Get AST from .Net assembly without source code (IL code)

2.1k views Asked by At

I'd like to analyze .Net assemblies to be language independent from C#, VB.NET or whatever.
I know Roslyn and NRefactory but they only seem to work on C# source code level?
There is also the "Common Compiler Infrastructure: Code Model and AST API" project on CodePlex which claims to "supports a hierarchical object model that represents code blocks in a language-independent structured form" which sound exactly for what I looking for.
However I'am unable to find any useful documentation or code that is actual doing this.
Any advice how to archive this?
Can Mono.Cecil maybe doing something?

4

There are 4 answers

0
Piedone On

You can do this and there is also one (although tiny) example of this in the source of ILSpy.

var assembly = AssemblyDefinition.ReadAssembly("path/to/assembly.dll");
var astBuilder = new AstBuilder(new DecompilerContext(assembly.MainModule));
decompiler.AddAssembly(assembly);
astBuilder.SyntaxTree...
4
Ira Baxter On

If you treat the .net binary file as a stream of bytes, you ought to be able to "parse" it just fine.

You simply write a grammar whose tokens are essentially bytes. You can certainly build a classical lexer/parser with almost any set of lexer/parser tools by defining the lexer to read single bytes as tokens.

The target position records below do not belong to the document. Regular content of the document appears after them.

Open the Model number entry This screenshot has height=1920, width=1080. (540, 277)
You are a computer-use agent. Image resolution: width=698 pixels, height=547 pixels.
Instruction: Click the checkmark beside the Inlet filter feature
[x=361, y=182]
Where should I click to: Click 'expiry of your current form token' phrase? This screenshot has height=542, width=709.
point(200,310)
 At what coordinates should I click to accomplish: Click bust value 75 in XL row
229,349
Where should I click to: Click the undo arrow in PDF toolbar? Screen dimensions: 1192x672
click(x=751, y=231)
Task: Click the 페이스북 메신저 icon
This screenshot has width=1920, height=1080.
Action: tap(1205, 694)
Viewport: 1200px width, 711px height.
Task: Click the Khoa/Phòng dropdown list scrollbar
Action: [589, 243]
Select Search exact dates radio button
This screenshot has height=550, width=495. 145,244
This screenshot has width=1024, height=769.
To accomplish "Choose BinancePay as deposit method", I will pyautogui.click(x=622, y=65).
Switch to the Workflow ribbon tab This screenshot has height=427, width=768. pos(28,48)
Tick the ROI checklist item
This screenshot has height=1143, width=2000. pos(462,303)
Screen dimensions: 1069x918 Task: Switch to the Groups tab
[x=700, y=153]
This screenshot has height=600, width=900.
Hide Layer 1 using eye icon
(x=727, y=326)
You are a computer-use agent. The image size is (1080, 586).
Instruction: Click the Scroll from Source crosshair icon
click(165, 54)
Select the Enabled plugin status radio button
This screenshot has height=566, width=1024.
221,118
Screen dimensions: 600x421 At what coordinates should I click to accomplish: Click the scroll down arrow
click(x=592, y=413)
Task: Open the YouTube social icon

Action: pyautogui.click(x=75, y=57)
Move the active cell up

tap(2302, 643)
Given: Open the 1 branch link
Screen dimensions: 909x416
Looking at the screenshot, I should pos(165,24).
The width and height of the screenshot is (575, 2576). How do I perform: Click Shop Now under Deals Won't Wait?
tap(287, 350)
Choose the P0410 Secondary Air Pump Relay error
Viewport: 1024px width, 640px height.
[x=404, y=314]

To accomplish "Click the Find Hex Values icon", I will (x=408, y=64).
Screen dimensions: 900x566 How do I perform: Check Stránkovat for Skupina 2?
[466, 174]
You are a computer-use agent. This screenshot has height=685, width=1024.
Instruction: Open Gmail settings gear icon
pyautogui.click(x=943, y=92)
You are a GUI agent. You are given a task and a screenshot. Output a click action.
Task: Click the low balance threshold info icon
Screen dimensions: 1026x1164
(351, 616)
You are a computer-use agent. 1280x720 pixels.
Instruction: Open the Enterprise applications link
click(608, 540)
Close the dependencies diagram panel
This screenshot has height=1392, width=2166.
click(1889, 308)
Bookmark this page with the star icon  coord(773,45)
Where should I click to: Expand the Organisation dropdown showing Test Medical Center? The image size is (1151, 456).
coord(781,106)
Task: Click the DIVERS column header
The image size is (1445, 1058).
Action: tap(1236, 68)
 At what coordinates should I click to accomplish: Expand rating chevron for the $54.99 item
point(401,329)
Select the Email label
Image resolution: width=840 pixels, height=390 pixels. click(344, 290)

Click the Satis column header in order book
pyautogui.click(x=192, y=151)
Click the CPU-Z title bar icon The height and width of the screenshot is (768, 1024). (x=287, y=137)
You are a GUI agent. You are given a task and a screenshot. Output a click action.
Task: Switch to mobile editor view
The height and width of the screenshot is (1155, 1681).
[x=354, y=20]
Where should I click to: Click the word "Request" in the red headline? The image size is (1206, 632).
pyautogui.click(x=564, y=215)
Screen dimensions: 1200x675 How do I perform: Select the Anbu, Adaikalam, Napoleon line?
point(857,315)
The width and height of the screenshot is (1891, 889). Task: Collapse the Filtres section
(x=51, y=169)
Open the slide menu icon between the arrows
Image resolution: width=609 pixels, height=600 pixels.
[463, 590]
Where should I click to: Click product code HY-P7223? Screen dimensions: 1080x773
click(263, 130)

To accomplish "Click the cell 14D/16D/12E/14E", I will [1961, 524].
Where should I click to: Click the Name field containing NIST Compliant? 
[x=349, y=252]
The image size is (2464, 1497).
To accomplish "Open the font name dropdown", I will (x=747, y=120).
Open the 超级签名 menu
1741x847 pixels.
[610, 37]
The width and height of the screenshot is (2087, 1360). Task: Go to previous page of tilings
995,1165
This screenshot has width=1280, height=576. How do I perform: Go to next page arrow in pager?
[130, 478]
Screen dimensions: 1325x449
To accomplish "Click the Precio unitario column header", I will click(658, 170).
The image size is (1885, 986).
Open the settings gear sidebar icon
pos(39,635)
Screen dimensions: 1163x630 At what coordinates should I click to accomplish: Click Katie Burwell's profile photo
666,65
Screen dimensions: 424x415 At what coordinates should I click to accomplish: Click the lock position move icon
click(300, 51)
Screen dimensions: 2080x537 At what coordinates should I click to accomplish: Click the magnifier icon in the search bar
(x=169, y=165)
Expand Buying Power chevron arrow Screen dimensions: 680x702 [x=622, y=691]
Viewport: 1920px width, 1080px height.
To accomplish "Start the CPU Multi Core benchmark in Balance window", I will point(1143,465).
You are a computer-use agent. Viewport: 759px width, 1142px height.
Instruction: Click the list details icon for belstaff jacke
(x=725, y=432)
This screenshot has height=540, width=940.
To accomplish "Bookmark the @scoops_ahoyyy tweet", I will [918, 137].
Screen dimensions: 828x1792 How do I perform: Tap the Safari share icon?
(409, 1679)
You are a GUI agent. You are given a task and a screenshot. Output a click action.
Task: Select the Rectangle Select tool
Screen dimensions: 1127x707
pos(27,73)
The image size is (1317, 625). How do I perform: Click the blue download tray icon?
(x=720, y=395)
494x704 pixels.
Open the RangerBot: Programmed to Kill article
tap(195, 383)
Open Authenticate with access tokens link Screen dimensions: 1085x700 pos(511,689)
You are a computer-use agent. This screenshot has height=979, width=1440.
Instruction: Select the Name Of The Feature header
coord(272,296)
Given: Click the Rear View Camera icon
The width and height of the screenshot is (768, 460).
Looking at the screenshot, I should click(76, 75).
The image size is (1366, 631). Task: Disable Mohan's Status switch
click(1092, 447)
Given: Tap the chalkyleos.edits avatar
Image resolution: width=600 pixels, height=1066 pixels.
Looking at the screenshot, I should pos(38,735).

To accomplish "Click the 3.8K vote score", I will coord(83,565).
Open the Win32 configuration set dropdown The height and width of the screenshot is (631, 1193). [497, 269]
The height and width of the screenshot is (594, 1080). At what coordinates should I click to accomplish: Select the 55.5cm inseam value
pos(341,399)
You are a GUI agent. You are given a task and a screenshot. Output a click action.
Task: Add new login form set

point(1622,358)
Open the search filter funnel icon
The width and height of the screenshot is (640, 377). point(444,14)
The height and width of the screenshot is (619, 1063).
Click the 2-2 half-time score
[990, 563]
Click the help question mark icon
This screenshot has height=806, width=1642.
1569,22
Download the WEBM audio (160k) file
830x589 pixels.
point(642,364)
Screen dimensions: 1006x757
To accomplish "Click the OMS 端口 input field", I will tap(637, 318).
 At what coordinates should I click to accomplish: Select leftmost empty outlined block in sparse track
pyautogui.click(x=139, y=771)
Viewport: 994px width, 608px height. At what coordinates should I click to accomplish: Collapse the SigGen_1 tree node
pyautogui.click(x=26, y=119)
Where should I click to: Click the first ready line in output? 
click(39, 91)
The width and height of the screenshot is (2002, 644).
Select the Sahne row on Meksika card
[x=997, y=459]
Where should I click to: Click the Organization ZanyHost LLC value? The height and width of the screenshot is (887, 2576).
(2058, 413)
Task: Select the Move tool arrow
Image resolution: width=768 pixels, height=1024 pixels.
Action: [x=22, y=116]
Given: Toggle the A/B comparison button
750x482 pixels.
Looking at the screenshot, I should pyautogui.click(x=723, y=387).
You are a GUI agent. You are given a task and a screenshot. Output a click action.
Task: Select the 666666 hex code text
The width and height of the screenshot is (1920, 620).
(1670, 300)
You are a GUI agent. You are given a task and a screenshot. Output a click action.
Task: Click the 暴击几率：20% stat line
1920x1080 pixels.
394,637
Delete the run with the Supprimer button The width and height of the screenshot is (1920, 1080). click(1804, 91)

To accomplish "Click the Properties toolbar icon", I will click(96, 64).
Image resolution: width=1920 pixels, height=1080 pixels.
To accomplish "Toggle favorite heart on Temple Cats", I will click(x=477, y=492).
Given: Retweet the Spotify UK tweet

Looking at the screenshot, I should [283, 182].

You can then build the AST using standard AST-building machinery for the parsing engine (on your own for YACC, automatically with ANTLR4).

What you will discover, of course, is that "parsing" isn't enough; you'll still need to build symbol tables, and carry out control and data flow analyses if you are going to do serious analysis of the corresponding code. See my essay on LifeAfterParsing.

You will also likely have to take into account "distinguished" functions that provide key runtime facilities to the particular programming languages that actually generated the CIL code. And these will make your analyzers language-dependent. Yes, you still get to share the part of the analysis that works on generic CIL.

1
AIVoid On

As far as I know, it's not possible to build AST from binary (without sources) since AST itself generated by parser as part of compilation process from sources. Mono.Cecil won't help because you can only modify opcodes/metadata with them, not analyze assembly.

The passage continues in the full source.